The officials said the bacteria was not related to the lethal strain of E.coli that has killed 39 people and made 3,000 ill, most of them in northern Germany.
"We are now certain that this is not the same strain as the one discovered in Germany," a health official from the Nord-Pas-de-Calais region said on i-Tele television.
Privately owned German discount chain Lidl has withdrawn boxes of frozen beef patties which regional health authorities said were behind the French infections. The boxes were sold under the brand "Steaks Country" and had expiry dates of May 10, 11 and 12, officials said.
On Wednesday five children, aged between 20 months and eight years and from different towns in the Nord Pas de Calais region, were taken to a hospital in the city of Lille after suffering bouts of bloody diarrhea.
One was quickly released, but four were still being treated at the hospital.
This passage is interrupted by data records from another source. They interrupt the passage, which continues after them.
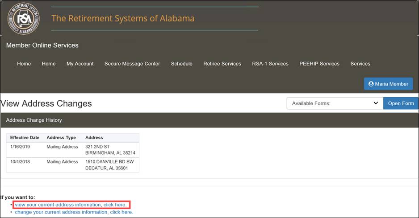Click the Effective Date column header
Image resolution: width=419 pixels, height=218 pixels.
coord(25,138)
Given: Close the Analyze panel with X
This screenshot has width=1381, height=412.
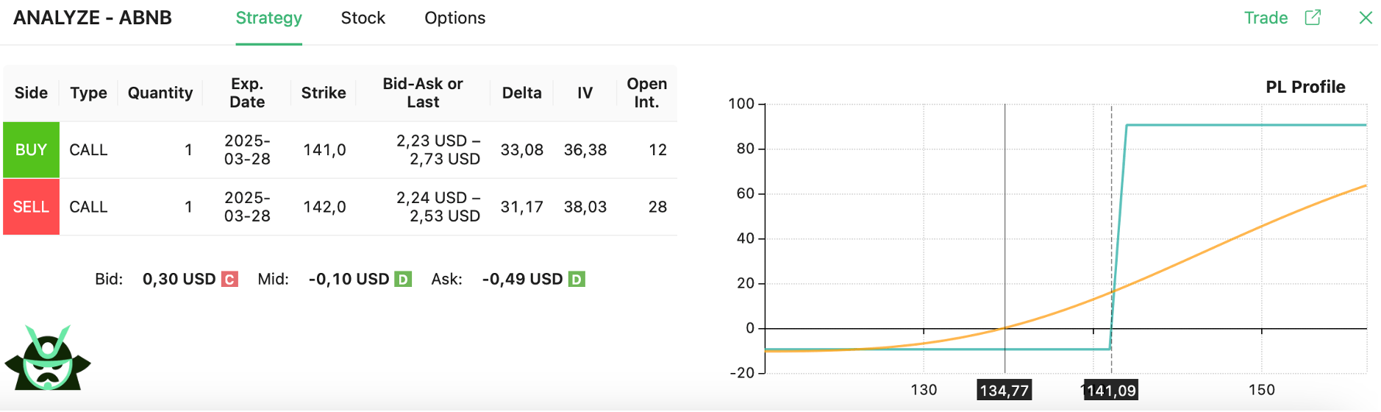Looking at the screenshot, I should pyautogui.click(x=1366, y=18).
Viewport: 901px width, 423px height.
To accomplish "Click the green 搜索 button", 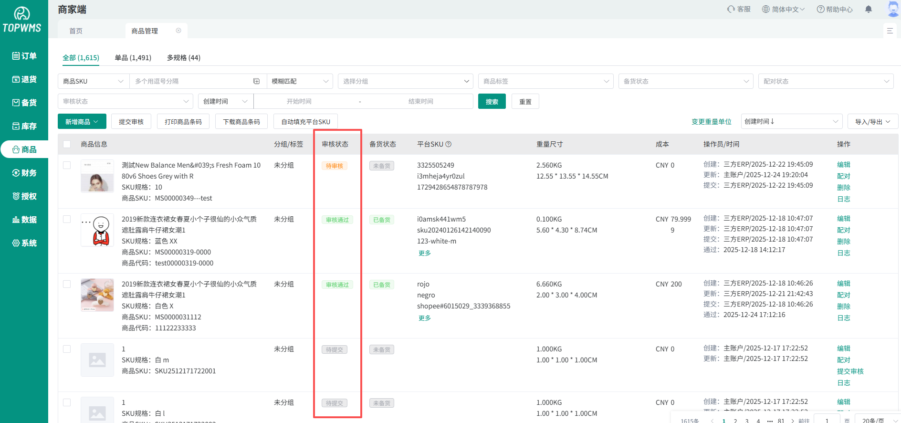I will tap(492, 102).
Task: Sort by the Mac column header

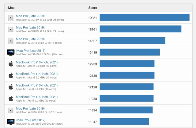Action: click(x=11, y=7)
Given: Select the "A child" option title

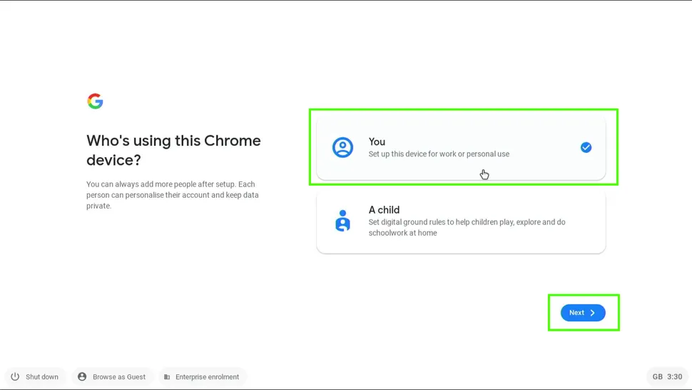Looking at the screenshot, I should click(x=384, y=209).
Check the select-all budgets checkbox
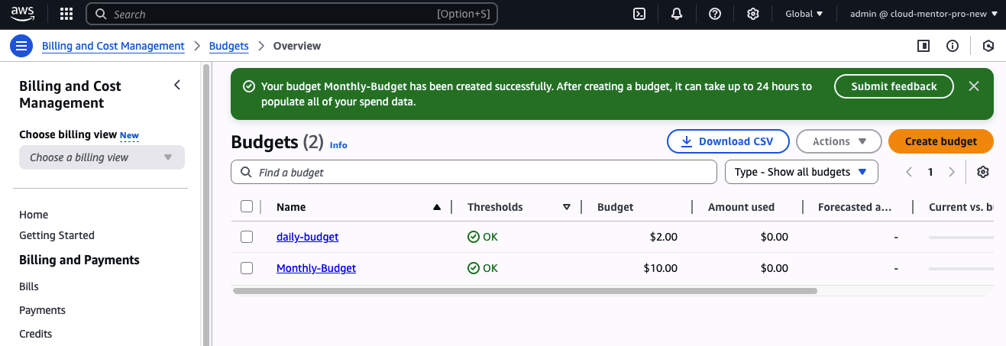1006x346 pixels. (x=247, y=206)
Three are being treated with hemodialysis, a method of removing waste products from the blood in the case of kidney failure.
Three children were admitted to hospital on Thursday, the health official said.
One of the victims' condition was life-threatening, a medical source told Reuters.
SUSPECT BURGER FROM GERMANY
Health Minister Xavier Bertrand said a search was under way to determine the origin of the outbreak and stricter controls would be enforced at production sites.
"I hope we can launch a search program very quickly, we are working on that already with French researchers in order to identify (the origin) and deal with health problems soon," he said on RTL radio.
A spokesman for Lidl said that beef used in the suspect boxes had been bought from French supplier SEB-CERF, based in the northeastern town of Saint-Dizier, which produces some 400 tonnes per week of frozen beef, according to its website.
"The products were made in France, but depending on the expiry date and our suppliers' opportunities, the beef can come from Germany, Italy, France, the Netherlands or even other places," spokesman Jerome Gresland at Lidl told Reuters.
"We buy the beef through this supplier with a stamp that says it comes from the European Union."
A box of suspected beef patties found at the home of an infected child was labeled as containing beef that came from Germany, the supplier's chief executive told Reuters.
But, he added, that container was not enough to determine the origin of the infection with any certainty because many other boxes of suspected product contained beef produced in other locations around Europe.
"There is about 10 tonnes worth of withdrawn product ... Some of it contains beef from Belgium, Italy, there is probably even some from France," said Guy Lamorlette, adding that he expected the result of analyses on the beef within 48 hours.
French health authorities ordered Lidl to withdraw "Steaks Country" boxes with a range of expiry dates after finding a box with a May 10 expiry date at the home of one of the infected children.
The firm withdrew the entire line of frozen beef patties.